◆ Exercise: Update the listing from the line containing "Given: Follow the #springbreak hashtag link" through the line containing "Looking at the screenshot, I should pos(500,196).", inclusive, by changing "hashtag" to "topic tag". Reproduce only those lines and leave everything else unchanged.

Pointing records for text and elements
________________
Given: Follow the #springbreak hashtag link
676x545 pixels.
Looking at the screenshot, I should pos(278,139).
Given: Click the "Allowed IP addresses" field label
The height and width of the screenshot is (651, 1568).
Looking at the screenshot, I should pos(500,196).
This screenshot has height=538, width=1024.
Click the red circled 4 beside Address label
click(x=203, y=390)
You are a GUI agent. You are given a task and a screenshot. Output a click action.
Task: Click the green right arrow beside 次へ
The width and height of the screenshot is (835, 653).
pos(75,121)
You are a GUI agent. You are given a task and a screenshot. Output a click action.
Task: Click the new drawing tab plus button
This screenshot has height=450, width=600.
________________
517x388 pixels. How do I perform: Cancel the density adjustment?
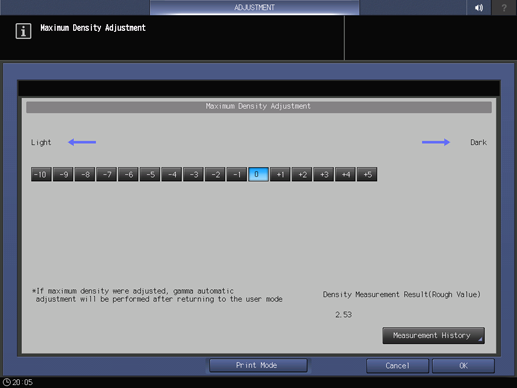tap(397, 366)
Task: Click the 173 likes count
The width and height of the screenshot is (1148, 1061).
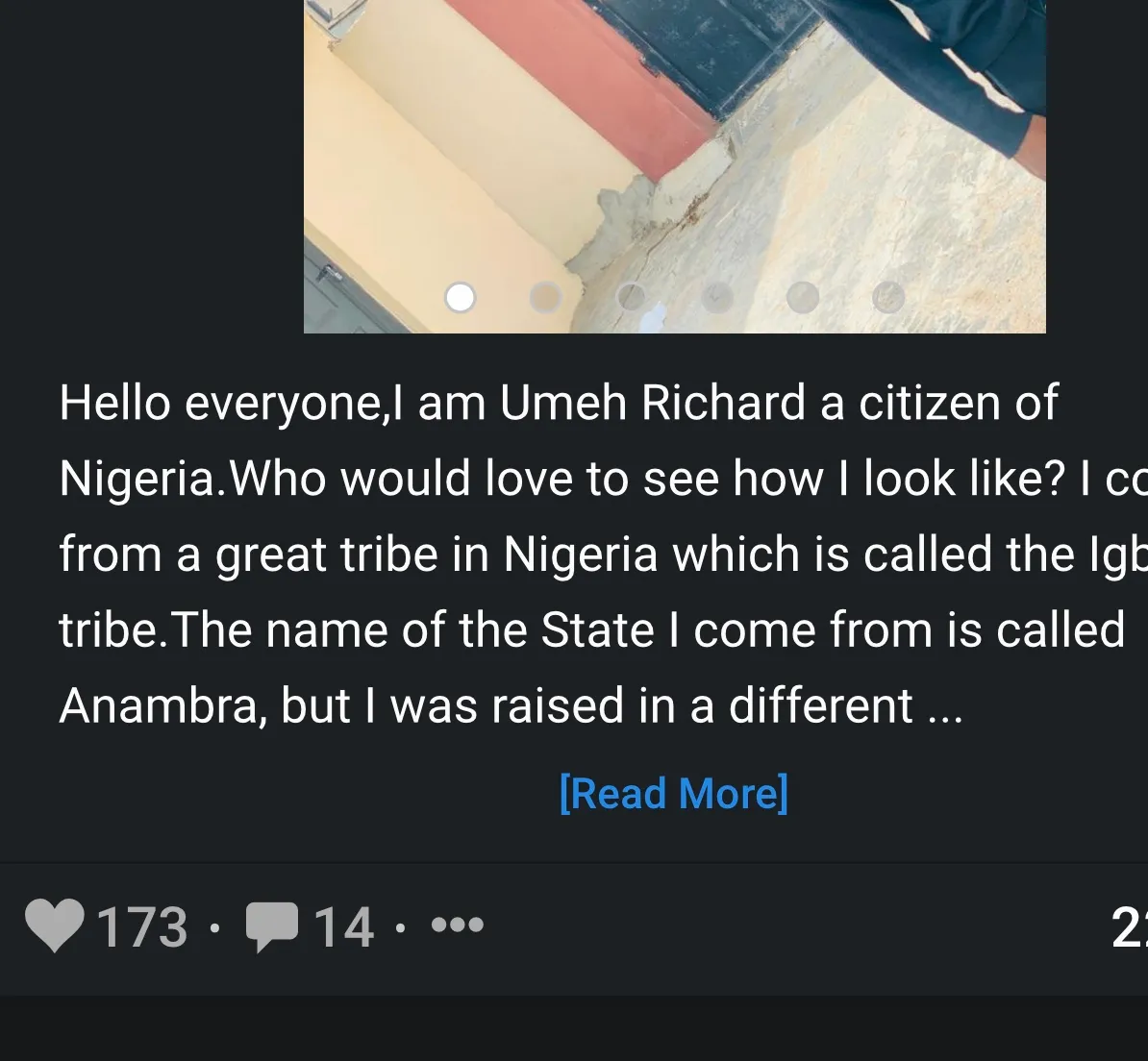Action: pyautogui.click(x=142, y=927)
________________
◆ Answer:
Given: Follow the #springbreak topic tag link
676x545 pixels.
Looking at the screenshot, I should pos(278,139).
Given: Click the "Allowed IP addresses" field label
The height and width of the screenshot is (651, 1568).
Looking at the screenshot, I should pos(500,196).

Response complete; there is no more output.